[Records from a data collection]

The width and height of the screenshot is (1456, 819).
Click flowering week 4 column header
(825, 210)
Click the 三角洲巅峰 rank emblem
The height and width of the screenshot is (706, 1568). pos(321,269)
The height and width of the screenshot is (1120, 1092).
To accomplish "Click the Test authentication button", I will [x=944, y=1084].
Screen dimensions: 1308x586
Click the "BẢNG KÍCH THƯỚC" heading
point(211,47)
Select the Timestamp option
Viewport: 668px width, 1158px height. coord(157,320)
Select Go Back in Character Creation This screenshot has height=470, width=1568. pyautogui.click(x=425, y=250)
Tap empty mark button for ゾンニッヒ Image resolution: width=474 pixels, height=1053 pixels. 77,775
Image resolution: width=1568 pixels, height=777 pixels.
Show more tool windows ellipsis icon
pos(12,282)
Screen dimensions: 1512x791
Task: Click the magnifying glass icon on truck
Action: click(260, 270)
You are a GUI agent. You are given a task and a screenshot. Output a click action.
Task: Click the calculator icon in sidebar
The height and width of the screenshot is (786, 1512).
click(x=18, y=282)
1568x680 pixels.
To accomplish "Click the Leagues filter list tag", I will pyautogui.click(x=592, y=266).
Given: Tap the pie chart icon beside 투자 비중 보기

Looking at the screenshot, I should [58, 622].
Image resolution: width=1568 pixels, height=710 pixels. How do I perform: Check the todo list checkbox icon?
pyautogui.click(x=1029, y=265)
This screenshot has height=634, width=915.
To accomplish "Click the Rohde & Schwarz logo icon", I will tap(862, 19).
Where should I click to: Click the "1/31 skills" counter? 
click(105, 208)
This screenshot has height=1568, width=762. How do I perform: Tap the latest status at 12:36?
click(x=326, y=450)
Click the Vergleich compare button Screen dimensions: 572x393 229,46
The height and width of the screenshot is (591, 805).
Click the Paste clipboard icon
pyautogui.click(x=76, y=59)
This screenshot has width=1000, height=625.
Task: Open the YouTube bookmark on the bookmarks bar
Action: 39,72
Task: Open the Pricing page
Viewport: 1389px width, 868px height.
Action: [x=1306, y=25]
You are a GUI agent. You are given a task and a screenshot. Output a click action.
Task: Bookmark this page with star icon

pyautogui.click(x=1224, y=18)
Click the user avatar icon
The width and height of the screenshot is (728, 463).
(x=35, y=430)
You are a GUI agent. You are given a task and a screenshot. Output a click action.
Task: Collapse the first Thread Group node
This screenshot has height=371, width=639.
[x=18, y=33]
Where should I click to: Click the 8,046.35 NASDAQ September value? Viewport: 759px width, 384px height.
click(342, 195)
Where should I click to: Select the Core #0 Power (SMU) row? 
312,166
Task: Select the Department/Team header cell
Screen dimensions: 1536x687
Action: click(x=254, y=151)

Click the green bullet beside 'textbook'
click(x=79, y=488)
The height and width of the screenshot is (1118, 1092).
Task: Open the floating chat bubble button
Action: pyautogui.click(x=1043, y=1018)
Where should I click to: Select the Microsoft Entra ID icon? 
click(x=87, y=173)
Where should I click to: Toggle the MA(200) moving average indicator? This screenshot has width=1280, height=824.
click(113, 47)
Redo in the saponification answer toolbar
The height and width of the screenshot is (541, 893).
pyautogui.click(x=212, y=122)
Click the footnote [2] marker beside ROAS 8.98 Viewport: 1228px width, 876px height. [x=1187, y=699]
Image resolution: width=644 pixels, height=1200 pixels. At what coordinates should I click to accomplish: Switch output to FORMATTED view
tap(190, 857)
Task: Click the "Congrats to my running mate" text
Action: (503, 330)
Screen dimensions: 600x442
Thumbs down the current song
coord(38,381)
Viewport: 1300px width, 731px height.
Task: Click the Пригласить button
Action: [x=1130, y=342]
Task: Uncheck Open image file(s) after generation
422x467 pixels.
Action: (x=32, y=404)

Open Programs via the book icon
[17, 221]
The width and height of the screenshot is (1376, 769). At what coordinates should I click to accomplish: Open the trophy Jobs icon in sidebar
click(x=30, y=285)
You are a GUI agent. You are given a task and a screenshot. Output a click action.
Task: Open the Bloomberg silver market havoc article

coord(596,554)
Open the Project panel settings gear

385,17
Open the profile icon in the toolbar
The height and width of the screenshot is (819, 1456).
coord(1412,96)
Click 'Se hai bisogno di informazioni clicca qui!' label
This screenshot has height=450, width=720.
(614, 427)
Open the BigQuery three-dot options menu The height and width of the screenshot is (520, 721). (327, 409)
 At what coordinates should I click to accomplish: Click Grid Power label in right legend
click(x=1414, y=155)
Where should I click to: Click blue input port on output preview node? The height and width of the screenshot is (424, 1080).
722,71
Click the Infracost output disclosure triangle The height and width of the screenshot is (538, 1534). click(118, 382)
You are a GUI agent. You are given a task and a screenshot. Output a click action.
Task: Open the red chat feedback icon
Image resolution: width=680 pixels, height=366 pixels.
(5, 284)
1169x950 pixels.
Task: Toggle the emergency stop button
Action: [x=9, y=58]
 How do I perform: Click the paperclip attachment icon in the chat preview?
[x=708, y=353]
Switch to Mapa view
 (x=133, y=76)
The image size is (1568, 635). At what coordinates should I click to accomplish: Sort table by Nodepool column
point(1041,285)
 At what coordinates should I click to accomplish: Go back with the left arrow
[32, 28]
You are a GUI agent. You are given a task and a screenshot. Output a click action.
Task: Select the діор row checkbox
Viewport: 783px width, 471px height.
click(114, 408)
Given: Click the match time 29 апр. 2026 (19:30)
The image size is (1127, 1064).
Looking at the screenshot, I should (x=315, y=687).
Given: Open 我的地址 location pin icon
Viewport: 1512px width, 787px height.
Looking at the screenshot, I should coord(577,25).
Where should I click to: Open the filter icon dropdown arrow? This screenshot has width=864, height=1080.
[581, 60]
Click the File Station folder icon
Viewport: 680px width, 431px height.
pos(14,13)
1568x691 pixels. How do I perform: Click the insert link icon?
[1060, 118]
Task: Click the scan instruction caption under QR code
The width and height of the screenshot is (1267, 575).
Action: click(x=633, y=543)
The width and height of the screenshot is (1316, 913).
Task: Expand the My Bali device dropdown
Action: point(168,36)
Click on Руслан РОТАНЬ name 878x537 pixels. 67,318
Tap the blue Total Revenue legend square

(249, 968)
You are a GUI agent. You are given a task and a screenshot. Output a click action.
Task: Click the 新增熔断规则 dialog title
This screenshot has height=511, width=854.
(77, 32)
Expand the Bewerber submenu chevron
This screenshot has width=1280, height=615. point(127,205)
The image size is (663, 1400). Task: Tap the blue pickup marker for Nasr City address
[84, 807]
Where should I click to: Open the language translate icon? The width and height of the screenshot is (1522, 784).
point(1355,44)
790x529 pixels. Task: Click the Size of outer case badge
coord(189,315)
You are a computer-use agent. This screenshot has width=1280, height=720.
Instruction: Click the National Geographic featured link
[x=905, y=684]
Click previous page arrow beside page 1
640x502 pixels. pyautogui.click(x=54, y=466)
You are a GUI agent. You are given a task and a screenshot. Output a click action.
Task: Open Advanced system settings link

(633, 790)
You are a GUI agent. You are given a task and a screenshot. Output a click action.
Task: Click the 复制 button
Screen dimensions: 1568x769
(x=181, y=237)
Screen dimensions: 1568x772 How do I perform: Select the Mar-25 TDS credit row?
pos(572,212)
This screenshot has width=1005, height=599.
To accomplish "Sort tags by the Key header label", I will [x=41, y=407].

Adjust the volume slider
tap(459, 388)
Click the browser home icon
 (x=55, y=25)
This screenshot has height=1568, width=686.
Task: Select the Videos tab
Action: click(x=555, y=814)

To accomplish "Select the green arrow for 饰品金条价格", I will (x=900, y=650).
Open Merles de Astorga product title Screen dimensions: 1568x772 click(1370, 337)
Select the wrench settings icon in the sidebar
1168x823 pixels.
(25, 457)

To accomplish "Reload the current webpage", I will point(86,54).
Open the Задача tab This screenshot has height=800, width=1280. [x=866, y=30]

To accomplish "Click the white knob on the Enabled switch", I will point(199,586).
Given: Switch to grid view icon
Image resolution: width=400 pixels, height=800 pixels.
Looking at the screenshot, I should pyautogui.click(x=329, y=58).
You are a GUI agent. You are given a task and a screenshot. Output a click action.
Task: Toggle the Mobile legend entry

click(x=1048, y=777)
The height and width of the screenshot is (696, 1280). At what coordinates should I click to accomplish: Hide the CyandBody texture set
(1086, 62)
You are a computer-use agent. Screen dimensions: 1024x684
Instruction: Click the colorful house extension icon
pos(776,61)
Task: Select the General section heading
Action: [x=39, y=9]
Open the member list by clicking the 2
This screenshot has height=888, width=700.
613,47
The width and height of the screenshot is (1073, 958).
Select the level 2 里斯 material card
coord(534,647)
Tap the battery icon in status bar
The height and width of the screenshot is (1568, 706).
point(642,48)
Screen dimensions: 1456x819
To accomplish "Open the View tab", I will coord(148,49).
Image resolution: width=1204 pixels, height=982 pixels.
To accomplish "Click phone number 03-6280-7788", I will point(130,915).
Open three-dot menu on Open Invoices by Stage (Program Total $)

* TASK REQUIREMENTS
Write out, unchanged, the part of the records that opens with the line containing "790x529 pixels. Task: Click" and closes with the line containing "Open the Задача", including both of those lines.

* EXPECTED ANSWER
790x529 pixels. Task: Click the Size of outer case badge
coord(189,315)
You are a computer-use agent. This screenshot has width=1280, height=720.
Instruction: Click the National Geographic featured link
[x=905, y=684]
Click previous page arrow beside page 1
640x502 pixels. pyautogui.click(x=54, y=466)
You are a GUI agent. You are given a task and a screenshot. Output a click action.
Task: Open Advanced system settings link

(633, 790)
You are a GUI agent. You are given a task and a screenshot. Output a click action.
Task: Click the 复制 button
Screen dimensions: 1568x769
(x=181, y=237)
Screen dimensions: 1568x772 How do I perform: Select the Mar-25 TDS credit row?
pos(572,212)
This screenshot has width=1005, height=599.
To accomplish "Sort tags by the Key header label", I will [x=41, y=407].

Adjust the volume slider
tap(459, 388)
Click the browser home icon
 (x=55, y=25)
This screenshot has height=1568, width=686.
Task: Select the Videos tab
Action: click(x=555, y=814)

To accomplish "Select the green arrow for 饰品金条价格", I will (x=900, y=650).
Open Merles de Astorga product title Screen dimensions: 1568x772 click(1370, 337)
Select the wrench settings icon in the sidebar
1168x823 pixels.
(25, 457)

To accomplish "Reload the current webpage", I will point(86,54).
Open the Задача tab This screenshot has height=800, width=1280. [x=866, y=30]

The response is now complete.